### Ausgewählter Abschnitt:
Die Hauptverhandlung beginnt mit Verspätung; der Angeklagte ist eine Geisel des Verkehrs. Doch dann ergreift er das Wort und legt ein Geständnis ab. „Es ging mir nicht um das Geld“, behauptet der 21-Jährige, der im weißen Hemd im Schwurgerichtssaal des Karlsruher Landgerichts Platz genommen hat.

Mit der Forderung nach sieben Millionen Euro habe er lediglich die Polizei beschäftigen wollen, erklärt der mutmaßliche Geiselnehmer. In Wirklichkeit sei es ihm darum gegangen, mit seiner Ex-Freundin zu sprechen. „Ich wollte aufgeben, sobald ich mit ihr geredet hätte.“

Mit Jacky-Cola hat sich Karlsruher Geiselnehmer in Stimmung gebracht

Bereits am Morgen des Tattags, so erklärt es der junge Mann, habe er „daran gedacht, eine Geiselnahme zu machen“. Nach dem Aufstehen brachte er sich dafür offenbar mit Hilfe von „Jacky-Cola“-Dosen und der synthetische Droge HHC in Stimmung.

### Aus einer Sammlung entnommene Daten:
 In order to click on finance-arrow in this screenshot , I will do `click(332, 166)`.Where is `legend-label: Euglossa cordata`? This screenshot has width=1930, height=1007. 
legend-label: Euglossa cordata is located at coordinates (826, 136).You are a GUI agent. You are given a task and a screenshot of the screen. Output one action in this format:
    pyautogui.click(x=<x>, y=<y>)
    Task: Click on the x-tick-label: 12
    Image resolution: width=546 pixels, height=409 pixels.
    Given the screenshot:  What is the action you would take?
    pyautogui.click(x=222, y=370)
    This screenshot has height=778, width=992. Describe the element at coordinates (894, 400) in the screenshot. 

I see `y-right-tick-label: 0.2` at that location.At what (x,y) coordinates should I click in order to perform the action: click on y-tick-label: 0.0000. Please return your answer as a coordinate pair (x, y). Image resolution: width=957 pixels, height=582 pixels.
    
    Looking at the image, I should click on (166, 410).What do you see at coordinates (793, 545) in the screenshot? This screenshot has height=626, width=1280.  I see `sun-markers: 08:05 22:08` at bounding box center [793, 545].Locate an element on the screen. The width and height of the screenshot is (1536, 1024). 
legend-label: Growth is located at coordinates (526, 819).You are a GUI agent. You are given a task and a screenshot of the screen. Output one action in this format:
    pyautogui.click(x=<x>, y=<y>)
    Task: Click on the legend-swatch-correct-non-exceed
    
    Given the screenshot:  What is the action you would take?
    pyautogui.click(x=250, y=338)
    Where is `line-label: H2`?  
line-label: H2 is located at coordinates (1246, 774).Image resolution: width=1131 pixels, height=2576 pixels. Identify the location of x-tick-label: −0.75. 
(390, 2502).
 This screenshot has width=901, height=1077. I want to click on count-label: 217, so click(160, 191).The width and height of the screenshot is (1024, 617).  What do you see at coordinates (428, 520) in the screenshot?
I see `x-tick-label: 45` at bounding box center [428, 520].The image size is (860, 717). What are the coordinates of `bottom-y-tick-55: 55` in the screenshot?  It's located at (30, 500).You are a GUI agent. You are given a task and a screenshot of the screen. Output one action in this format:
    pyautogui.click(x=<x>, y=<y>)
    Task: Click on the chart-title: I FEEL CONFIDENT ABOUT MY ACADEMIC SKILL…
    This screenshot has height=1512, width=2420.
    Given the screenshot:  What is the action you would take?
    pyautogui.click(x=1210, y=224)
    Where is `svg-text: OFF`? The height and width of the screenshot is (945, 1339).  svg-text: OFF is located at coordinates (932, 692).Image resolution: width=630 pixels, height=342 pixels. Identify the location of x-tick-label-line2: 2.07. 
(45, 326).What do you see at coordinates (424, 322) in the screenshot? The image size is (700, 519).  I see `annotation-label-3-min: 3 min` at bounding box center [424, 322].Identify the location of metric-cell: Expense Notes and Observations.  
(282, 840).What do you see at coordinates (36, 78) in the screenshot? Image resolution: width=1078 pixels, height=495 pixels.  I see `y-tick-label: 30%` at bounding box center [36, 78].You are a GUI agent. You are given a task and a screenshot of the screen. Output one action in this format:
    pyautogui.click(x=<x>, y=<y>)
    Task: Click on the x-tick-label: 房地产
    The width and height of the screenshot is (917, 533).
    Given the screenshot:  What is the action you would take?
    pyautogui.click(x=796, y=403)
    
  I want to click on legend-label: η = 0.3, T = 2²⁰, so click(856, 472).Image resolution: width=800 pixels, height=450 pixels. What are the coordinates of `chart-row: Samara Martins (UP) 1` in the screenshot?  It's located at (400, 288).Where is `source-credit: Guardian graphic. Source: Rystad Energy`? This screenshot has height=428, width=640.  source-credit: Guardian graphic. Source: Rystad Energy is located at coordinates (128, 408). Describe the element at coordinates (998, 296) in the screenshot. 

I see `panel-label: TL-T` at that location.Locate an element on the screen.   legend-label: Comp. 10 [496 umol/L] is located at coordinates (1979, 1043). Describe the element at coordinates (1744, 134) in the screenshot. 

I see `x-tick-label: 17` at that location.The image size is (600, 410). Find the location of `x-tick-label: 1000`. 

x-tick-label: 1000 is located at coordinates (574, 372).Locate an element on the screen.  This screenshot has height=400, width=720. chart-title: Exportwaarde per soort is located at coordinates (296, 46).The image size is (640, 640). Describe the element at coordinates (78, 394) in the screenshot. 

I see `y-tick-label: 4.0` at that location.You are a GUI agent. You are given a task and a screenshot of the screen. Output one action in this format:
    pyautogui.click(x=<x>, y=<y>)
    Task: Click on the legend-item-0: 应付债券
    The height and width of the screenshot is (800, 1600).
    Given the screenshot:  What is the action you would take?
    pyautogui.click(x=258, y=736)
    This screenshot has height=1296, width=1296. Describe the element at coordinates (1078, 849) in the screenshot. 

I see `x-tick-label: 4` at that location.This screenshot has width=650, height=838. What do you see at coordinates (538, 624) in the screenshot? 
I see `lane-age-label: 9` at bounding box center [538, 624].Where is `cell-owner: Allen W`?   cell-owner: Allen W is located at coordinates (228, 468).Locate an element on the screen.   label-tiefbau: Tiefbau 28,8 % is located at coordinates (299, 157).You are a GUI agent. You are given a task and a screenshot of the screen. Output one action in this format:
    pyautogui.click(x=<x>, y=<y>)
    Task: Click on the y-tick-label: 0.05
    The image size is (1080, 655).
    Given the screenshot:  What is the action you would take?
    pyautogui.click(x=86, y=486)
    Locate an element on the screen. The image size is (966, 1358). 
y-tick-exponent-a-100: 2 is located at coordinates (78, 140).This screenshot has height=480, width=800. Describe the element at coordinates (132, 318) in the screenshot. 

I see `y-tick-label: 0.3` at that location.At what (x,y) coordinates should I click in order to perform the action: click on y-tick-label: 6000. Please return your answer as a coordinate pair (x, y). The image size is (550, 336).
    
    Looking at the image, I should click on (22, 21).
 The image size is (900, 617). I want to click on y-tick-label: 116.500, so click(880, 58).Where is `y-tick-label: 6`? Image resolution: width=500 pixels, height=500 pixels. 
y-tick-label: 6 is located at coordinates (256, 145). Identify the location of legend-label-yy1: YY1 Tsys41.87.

### Aufgabenstellung:
Gib im Abschnitt über den Karlsruher Geiselnahme-Prozess den Absatz, der mit „Mit der Forderung nach sieben Millionen Euro“ beginnt, kürzer wieder und behalte seine wesentlichen Fakten bei.

### Lösung:
Laut dem mutmaßlichen Geiselnehmer sollte die Forderung von sieben Millionen Euro nur die Polizei beschäftigen. Eigentlich habe er mit seiner Ex-Freundin sprechen und danach aufgeben wollen.